Dyers Greenweed.

Courtesy of  M J Richardson  CC BY SA 2. 0 Generic License.



Dyers Greenweed, Genista tinctoria.

Dyers Greenweed belongs to the genus Genista and has been given the specific name tinctoria. It belongs to the Fabaceae family {pea and beans}, within the Order of plats known as the Fabales. This plant has many synonyms including Cytisus tinctoria, Genista alpestris  and Genista campestris.

It is a plant that originated in the meadows and pastures in Europe and Turkey. It has been introduced  to many other countries such as the UK where it has naturalized.



Dyer's Greenweed  growing in Portugal

Courtesy of muffinn {Worcester  UK} CC BY-2.0 Generic License.

Description of Dyer's greenweed.

It is a small tufted shrub,that produces  bright green,smooth stems from one to tow feet tall,sometimes a little higher, and much branched. The branches are erect, somewhat stiff sometimes slightly hairy. They have no spines.. The leaves are spear or lanced shaped,narrow and arranged alternately along the stem, they are smooth and simple there are no teeth or lobes. They measure about half to one inch long, they are almost stalkless the margins fringed with hairs.

The shoots terminate in spikes of bright yellow,pea-like flowers which occur in July {UK}. They are half to three quarters of an inch long, on stalks shorter than the calyx. Like those of Broom they 'explode' when insects visit them. The 'claws' of the four lower petals are straight at first, but tense, so that when they are touched  they curl downwards with a sudden action and the flower bursts open.

The flowers are succeeded by smooth pods one to one and a quarter inches long, they are shiny and become brown when ripe  They contain between five and ten seeds.

Genista tinctoria.

Courtesy of H.Zell CC BY-SA 3.0 License.

Genista tinctoria 001.JPG

Medicinal and other uses.

#### INSTRUCTIONS
1) List the synonyms that the Dyer's Greenweed article gives for Genista tinctoria.
2) Resume the Dyer's Greenweed article after its final heading, "Medicinal and other uses."

#### GIVEN INFORMATION
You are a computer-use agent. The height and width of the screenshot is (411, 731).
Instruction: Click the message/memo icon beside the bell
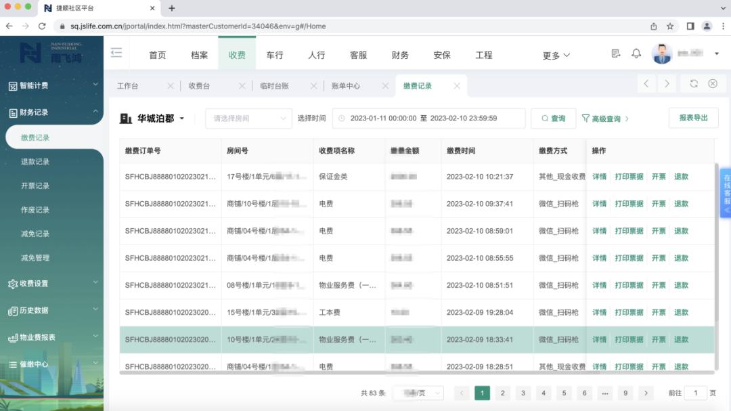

* * *

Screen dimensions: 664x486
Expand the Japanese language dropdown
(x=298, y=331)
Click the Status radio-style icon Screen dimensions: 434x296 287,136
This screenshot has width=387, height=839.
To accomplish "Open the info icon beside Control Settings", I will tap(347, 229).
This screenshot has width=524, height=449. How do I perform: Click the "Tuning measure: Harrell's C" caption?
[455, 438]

#### RESPONSES
1)
Cytisus tinctoria
Genista alpestris
Genista campestris

2)
Dyer's greenweed is an important food plant  for a range of scarce and threatened moths and other insects. The plant is widespread in England and Wales but local and uncommon in southern Scotland, and is indeed declining throughout the most of its range. It is usually encountered growing on heavy soil in unimproved grassland. According to Butterfly Conservation there are few colonies left that are large enough to support associated invertebrate fauna. Approximately twenty species have been recorded feeding on Dyer's greenweed, with five or six solely restricted to feeding on this plant.

In some herbals the plant is also referred to as Dyer's Broom. It is said to possess several medicinal properties. Diuretic,Cathartic and Emetic properties included. It was also utilized  in the form of a decoction for curing the symptoms of gout. it is recorded that the leaves, twigs and flower stalks possess Cathartic {purgative} diuretic, diaphoretic {promotes sweating}, emetic , vasoconstrictor {causes the blood vessels to narrow} and stimulant properties. The plant is also used in Homeopathy.

All parts of the plant ,but especially the flowering tops yield a good yellow dye and from ancient times they have been used by dyers for producing this colour. It was used primarily to dye wool. When mixed with woad dye a strong green coloured dye is produced.  in days gone by it was harvested by the poor and sold to dyers. many of the Roman writers described using this plant to make the dye. In more modern times its place was largely superceeded by the plant Reseda luteola to produce the yellow dye.

This plant is not recommended for home made medicinal preparations as the side affects are insufficiently researched. The above information is for historical interest only.

Shoots and unopened flower buds of Dyer's greenweed

Courtesy of H.Zell  CC BY SA 3.0 License.

Genista tinctoria 003.JPG

Garden Dyer's Greenweed.

The cultivars are treated as one would treat the Broom plant, that is to say they do best in full sun in a not to rich but well drained soil. Make sure to plant your shrub where it will remain permanently  as they do not take well to being transplanted.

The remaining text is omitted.